### STUDY QUESTIONS
1. Rewrite the passage on political asymmetries, starting with "Two: The U.S." and going on through "with fewer votes.", with "gerrymander" changed to "redistrict".
2. Extend the passage on political asymmetries from where it stops.

### DOCUMENT SECTION
★ ★ ★

Jim Chrisinger: These asymmetries reinforce each other, tilting the playing field against democracy.
Traditionally, both major political parties competed with policies aimed at their core constituencies and persuadable voters. The policy platforms differed markedly, but a symmetry framed the fight.
No more. Nine asymmetries now define our politics and hand the advantage to Republicans.
One: The U.S. Senate
Every state elects two senators, regardless of population. The current 50 Democratic senators represent 41,549,808 more people than the 50 GOP senators. Forty-one senators from the least populous (mostly Republican) states can block any legislation subject to the filibuster, which is most legislation.
Two: The U.S. House
Republicans have no hesitation in choosing their voters rather than trusting the voters to choose them. Republican states gerrymander to gain more U.S. House seats and also to dominate state legislatures. Further, because Democrats are more concentrated in urban areas and Republicans are more evenly spread across the landscape, Republicans can win more seats with fewer votes.
Three: Party composition
Democrats are a big tent party; the GOP is an alliance between “the base” and big money/corporate America. Democrats have to spend a lot of time and energy mediating between all the groups, reducing their ability to easily land on simple, broadly persuasive policies and messages. GOP big money can get what it wants — lower taxes, deregulation, and conservative judges — while allowing their politicians to keep fueling the culture wars to gain the base votes they need.
What’s new since the 1980s is that lower income white voters no longer vote their own economic interests.
Four: An all-encompassing “conservative” media ecosystem
Fox News, OAN, Newsmax, talk radio, Facebook, and other social media push Republican causes, messages, and politicians. This echo chamber overflows with lies, disinformation, and lack of context, even on the “news” shows. Much of it is propaganda. There are no consequences for all the lying, with the notable exception of the current Dominion and Smartmatic defamation suits.

★ ★ ★

[Stored data]
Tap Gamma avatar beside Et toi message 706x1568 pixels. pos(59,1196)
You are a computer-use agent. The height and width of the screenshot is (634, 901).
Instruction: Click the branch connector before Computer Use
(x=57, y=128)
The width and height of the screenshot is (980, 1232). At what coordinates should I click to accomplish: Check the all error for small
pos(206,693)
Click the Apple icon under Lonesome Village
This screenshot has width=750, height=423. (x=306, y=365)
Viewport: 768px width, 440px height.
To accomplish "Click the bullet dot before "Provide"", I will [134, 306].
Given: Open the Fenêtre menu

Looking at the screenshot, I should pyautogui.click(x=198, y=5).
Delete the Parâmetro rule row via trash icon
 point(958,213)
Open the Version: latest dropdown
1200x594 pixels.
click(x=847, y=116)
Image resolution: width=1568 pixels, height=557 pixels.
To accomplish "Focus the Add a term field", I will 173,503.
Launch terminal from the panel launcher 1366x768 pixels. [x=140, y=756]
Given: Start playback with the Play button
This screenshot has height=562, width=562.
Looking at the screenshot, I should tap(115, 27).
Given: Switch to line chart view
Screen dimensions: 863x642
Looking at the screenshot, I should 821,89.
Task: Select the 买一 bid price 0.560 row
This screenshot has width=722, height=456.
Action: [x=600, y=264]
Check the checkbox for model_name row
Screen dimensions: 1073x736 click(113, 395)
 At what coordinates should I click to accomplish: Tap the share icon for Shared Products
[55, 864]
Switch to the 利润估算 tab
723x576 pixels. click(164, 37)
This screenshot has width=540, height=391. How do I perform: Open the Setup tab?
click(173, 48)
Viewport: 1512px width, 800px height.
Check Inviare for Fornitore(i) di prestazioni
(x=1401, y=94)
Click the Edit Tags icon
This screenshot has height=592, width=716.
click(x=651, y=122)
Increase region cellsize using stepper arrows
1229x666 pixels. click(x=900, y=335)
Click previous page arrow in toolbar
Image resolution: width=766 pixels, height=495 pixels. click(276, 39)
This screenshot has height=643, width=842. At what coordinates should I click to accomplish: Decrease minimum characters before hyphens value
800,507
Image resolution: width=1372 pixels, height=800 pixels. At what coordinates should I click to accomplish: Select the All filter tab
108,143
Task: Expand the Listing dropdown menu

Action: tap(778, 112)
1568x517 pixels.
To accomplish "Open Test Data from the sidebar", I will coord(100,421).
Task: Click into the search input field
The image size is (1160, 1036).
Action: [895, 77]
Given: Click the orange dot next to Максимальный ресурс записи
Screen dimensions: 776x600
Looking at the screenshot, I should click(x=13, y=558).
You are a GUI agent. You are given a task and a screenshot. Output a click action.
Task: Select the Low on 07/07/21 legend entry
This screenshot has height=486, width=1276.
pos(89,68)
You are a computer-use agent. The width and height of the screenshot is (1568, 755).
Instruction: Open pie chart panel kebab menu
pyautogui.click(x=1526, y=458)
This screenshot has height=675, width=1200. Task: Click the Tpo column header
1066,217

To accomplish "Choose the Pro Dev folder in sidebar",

★ ★ ★

### RESPONSES
1.
Two: The U.S. House
Republicans have no hesitation in choosing their voters rather than trusting the voters to choose them. Republican states redistrict to gain more U.S. House seats and also to dominate state legislatures. Further, because Democrats are more concentrated in urban areas and Republicans are more evenly spread across the landscape, Republicans can win more seats with fewer votes.

2.
This ecosystem is so powerful that it’s arguable that it drives Republicans more than Republicans drive it. Those who live in this bubble drink the kool-aid every day. They come to believe in an alternative, Republican reality, which is impervious to truth and persuasion.
Nothing even remotely similar exists on the Democratic side. You might point to MSNBC, which does slant left, but MSNBC adheres to journalistic standards. Fox, OAN, and Newsmax do not. As a result, Republicans soak up a steady diet of how awful Democrats are while Democrats get real news, which includes both sides. As I read somewhere: Republicans are told that Democrats are broken, Democrats are told that Washington is broken.
Five: Dark money, lots of it
Billions of dollars supplied and directed by the Koch brothers and a host of others fuel Republican campaigns, causes, and politicians, and demonize Democrats. While Democrats have their own big donors and organizations, they pale before the dollars, organizational infrastructure, and long-term strategy on the Republican side. See the Federalist Society, American Legislative Exchange Council, Heritage Foundation, and scores of “think tanks” (stand-alone and at universities). For example, decades of smearing Hillary Clinton played a significant role in her 2016 defeat. Read Dark Money by Jane Mayer.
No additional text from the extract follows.